People are getting fake package delivery text alerts

By Matt Collins Article may include affiliate links

Text purporting to be from shipping giants FedEx and DHL have been popping up on people’s phones.

  • The texts often include a fake “tracking code” and ask users to click a link to “confirm delivery options.”
  • However, FedEx has confirmed the texts are fake.
  • The company advises customers to delete the texts without clicking the link because it gathers personal information that may be stored and sold by the scammers.
  • FedEx points out that customers can enroll in its official alerts by texting “enroll” to 48773.
  • The company also offers an online service called FedEx Delivery Manager that lets users set delivery options.

There are a few telltale signs that the texts aren’t real.

  • First, the texts often contained an alphanumeric “tracking code” that doesn’t resemble FedEx’s official formatting for tracking numbers.
  • Second, the name “FedEx” often appears in all capital letters, which is not how the company stylizes the name.
  • Finally, the URL sent is often a seemingly random string of letters and numbers at a “.info” domain followed by additional random characters.
  • This latest round of texts typically include your first name — but keep in mind that scammers can obtain matching cell phone numbers and names from a variety of sources, so just because it’s personalized doesn’t make it legit.
  • In most cases, delivery companies display basic shipping information and status updates without requiring a login or other personal information.

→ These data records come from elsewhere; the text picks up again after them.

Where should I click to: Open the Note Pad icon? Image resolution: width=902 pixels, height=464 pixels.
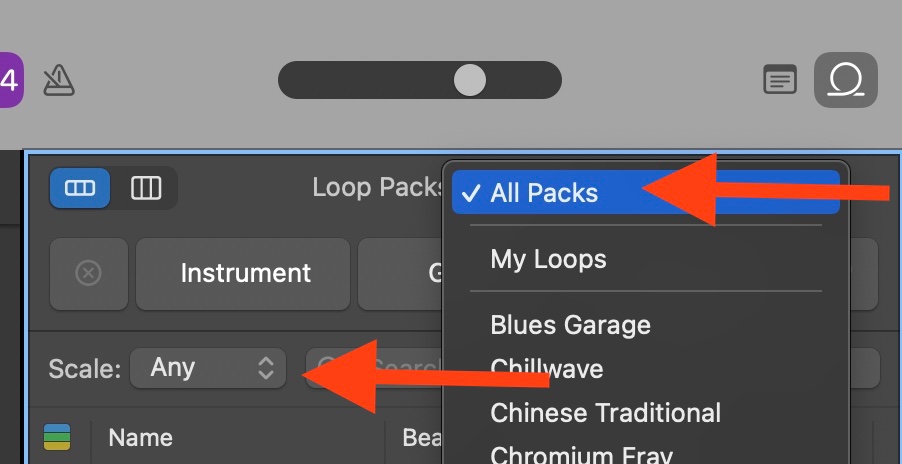(780, 79)
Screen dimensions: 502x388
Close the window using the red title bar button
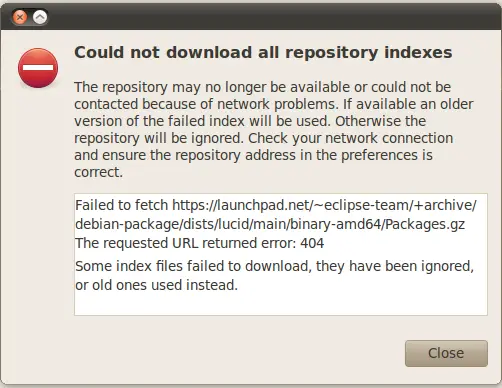[20, 17]
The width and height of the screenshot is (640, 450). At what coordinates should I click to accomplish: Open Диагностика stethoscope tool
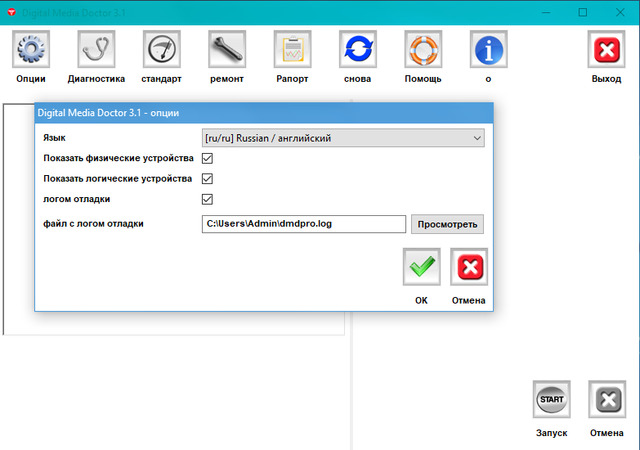[96, 49]
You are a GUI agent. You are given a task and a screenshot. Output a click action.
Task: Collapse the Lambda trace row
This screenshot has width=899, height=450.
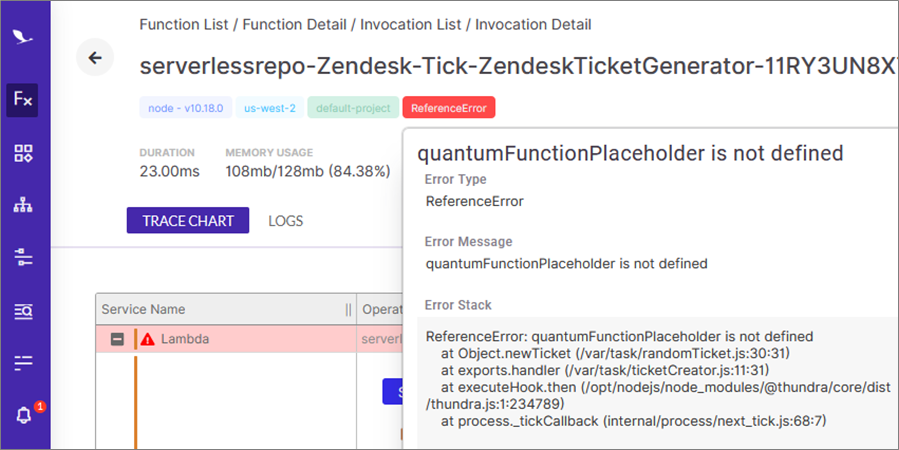click(117, 339)
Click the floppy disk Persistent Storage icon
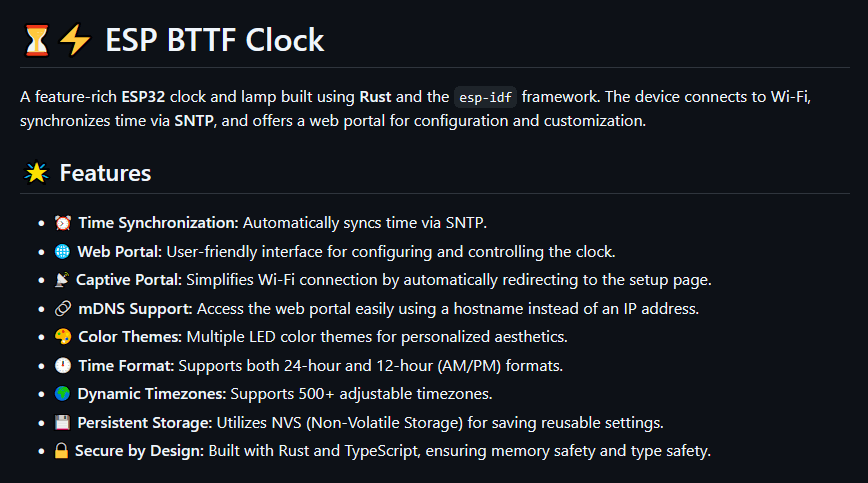The width and height of the screenshot is (868, 483). (x=63, y=422)
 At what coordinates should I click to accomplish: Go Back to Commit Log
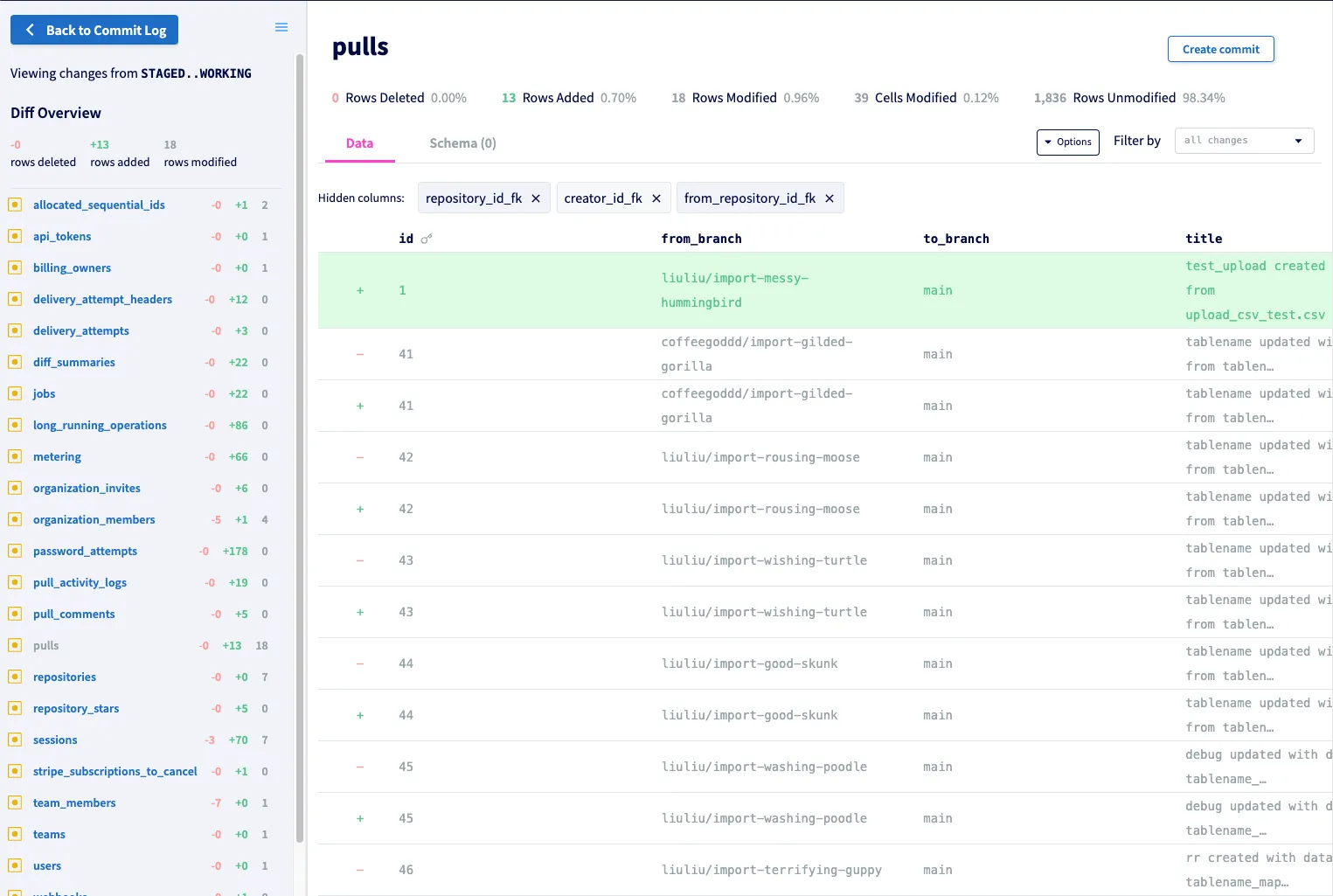(x=94, y=30)
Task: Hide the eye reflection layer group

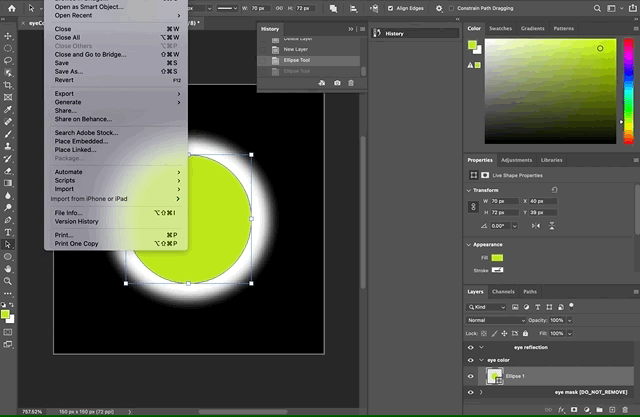Action: (x=471, y=346)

Here’s how to protect yourself:

  • Look for clues, like the ones mentioned above, that the text may be fake.
  • Don’t click on links that don’t contain the company’s official domain (such as fedex.com, ups.com or dhl.com).
  • Look carefully, however, as scammers often register domains that contain the word or a close misspelling of the official company name to trick people into thinking the URL is real.
  • If in doubt, open your browser and type the company’s website address into the browser window yourself manually and copy and paste the tracking number into it — the site will tell you if it’s a legitimate tracking number or not.
  • Better yet, create an account with all major shipping companies and use their online portal and official SMS alert features to track and manage deliveries.
  • Never provide a credit card number or other personal information in response to a text about delivery preferences. Most shipping companies will never ask you for this information since they have no need for it in most cases or already have it on file.
  • Keep in mind that it’s not enough to check the “from” number either — it’s fairly easy to “spoof” numbers to make texts appear to be coming from a different number.